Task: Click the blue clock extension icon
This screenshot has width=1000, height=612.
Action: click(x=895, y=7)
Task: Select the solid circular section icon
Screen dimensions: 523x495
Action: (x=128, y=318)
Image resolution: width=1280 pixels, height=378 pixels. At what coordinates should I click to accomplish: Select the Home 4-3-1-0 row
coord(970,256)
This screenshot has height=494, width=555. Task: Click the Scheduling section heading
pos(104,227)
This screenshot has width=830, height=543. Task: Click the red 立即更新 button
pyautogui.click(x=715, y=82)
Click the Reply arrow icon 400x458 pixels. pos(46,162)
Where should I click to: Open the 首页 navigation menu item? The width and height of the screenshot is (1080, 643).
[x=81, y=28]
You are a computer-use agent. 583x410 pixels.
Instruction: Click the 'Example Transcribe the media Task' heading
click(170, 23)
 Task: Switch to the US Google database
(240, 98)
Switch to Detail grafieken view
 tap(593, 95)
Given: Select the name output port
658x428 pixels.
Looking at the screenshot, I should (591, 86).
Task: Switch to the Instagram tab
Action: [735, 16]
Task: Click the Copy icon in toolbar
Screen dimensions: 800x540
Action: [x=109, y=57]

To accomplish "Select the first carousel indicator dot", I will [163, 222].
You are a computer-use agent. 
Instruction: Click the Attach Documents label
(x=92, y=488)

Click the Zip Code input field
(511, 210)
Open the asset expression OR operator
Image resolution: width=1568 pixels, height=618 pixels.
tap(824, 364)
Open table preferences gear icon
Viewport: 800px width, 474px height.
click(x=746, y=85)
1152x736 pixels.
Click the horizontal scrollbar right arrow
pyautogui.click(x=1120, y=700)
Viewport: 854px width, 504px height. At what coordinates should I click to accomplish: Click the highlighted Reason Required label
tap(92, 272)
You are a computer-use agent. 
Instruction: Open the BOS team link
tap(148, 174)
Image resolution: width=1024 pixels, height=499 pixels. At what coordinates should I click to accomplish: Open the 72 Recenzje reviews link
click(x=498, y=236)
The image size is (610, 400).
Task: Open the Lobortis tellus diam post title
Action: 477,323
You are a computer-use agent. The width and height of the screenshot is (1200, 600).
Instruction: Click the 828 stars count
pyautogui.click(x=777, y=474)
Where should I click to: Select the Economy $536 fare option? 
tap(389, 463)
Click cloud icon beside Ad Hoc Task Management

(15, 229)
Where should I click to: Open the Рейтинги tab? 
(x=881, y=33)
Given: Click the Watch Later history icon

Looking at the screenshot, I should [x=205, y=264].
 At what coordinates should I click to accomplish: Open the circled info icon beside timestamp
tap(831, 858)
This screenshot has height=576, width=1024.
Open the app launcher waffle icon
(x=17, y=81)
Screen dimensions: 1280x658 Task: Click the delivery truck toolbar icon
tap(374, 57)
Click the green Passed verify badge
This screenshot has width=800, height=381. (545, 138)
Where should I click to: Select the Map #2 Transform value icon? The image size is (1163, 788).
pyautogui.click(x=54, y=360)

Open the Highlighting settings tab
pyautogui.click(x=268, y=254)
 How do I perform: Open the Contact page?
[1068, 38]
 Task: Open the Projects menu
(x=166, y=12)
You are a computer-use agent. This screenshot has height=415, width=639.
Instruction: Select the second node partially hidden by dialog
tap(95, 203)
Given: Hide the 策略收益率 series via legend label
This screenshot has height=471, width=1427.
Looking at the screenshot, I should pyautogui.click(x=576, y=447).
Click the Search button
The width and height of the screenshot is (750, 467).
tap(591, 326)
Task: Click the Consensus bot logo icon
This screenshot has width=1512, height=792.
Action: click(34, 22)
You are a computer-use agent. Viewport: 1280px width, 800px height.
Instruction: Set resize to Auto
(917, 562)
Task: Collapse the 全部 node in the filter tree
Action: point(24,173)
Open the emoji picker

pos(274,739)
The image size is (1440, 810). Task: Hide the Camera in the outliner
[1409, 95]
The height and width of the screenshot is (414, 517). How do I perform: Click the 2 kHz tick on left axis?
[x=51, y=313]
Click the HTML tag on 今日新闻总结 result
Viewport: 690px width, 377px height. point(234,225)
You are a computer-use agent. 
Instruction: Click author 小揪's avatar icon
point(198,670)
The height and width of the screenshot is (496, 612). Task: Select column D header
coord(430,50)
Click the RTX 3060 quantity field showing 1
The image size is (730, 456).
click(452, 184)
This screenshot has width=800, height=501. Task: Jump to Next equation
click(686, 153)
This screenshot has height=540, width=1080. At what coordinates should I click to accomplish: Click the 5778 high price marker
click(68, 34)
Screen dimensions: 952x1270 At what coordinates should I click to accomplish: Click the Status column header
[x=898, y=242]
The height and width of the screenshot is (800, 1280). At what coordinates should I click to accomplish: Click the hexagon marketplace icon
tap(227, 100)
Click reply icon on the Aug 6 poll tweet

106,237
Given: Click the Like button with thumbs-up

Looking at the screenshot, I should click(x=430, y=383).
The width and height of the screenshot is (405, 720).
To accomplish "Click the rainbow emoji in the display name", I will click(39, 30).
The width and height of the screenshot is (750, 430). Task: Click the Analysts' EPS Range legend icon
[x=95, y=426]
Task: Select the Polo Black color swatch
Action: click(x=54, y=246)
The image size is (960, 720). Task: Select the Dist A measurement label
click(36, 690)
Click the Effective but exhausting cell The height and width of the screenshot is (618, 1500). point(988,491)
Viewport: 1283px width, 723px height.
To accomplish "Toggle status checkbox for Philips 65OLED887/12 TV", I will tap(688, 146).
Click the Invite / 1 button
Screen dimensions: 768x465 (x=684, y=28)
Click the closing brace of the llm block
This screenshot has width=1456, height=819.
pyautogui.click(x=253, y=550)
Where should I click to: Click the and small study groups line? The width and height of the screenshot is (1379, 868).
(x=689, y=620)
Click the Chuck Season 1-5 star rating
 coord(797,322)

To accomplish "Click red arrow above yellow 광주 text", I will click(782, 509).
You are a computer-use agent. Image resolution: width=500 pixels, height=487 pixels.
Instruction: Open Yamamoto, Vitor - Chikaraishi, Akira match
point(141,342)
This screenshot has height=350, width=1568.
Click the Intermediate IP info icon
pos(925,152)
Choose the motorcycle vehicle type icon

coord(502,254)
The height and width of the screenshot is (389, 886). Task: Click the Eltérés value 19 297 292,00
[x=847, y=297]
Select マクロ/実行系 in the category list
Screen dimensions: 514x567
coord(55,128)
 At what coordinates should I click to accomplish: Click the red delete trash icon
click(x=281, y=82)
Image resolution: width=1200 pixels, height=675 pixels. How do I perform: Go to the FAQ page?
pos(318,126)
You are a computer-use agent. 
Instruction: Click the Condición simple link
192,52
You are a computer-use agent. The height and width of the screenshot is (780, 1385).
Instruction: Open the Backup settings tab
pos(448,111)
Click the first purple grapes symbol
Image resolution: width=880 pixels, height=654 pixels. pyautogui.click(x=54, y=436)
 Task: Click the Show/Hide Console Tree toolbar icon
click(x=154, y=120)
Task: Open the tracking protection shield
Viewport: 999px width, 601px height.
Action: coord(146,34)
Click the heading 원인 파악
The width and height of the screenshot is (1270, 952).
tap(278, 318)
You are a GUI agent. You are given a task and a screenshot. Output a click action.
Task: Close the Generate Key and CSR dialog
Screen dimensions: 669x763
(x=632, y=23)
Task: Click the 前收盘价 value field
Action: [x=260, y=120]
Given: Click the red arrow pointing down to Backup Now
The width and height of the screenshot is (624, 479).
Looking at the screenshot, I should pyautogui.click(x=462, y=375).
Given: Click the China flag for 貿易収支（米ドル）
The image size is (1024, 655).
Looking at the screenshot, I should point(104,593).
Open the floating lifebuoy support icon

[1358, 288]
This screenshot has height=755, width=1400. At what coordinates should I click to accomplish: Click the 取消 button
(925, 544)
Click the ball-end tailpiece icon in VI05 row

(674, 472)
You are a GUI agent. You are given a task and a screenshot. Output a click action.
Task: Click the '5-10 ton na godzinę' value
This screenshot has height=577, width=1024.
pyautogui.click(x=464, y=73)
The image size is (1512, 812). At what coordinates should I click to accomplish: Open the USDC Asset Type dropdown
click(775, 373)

::::

[PROMPT]
With the line containing "Screen dimensions: 669x763" as the first and the final line of the entries above as the last, write out that span exactly and nothing more.

[RESULT FOR THIS TASK]
Screen dimensions: 669x763
(x=632, y=23)
Task: Click the 前收盘价 value field
Action: [x=260, y=120]
Given: Click the red arrow pointing down to Backup Now
The width and height of the screenshot is (624, 479).
Looking at the screenshot, I should pyautogui.click(x=462, y=375).
Given: Click the China flag for 貿易収支（米ドル）
The image size is (1024, 655).
Looking at the screenshot, I should point(104,593).
Open the floating lifebuoy support icon

[1358, 288]
This screenshot has height=755, width=1400. At what coordinates should I click to accomplish: Click the 取消 button
(925, 544)
Click the ball-end tailpiece icon in VI05 row

(674, 472)
You are a GUI agent. You are given a task and a screenshot. Output a click action.
Task: Click the '5-10 ton na godzinę' value
This screenshot has height=577, width=1024.
pyautogui.click(x=464, y=73)
The image size is (1512, 812). At what coordinates should I click to accomplish: Open the USDC Asset Type dropdown
click(775, 373)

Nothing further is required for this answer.